## [Problem statement]
Show me each line of the listing below where the word "Select" appears.

## [Supplied data]
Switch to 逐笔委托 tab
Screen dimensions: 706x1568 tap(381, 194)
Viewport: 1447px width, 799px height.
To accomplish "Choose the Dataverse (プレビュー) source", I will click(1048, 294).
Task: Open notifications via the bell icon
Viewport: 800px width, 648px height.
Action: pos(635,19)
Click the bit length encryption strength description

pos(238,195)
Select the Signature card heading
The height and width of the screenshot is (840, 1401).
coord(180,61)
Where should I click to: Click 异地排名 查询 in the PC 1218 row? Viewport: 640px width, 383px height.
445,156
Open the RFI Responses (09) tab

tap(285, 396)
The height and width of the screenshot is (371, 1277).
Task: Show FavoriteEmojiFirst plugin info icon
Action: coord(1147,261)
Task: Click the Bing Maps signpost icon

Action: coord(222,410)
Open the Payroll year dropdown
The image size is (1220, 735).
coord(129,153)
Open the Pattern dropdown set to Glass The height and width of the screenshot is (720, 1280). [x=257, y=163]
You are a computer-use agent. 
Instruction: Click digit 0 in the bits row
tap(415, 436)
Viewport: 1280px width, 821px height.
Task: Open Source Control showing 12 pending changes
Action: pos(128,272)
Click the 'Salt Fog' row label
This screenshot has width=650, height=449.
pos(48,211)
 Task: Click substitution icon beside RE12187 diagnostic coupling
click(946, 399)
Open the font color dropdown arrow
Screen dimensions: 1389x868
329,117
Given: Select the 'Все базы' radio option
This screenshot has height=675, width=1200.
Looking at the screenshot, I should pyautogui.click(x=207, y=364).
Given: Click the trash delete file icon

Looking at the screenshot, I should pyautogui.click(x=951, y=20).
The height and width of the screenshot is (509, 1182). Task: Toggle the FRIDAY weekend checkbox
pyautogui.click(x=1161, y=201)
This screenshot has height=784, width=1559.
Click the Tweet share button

## [Reply to the task]
Select the Signature card heading
Given: Select the 'Все базы' radio option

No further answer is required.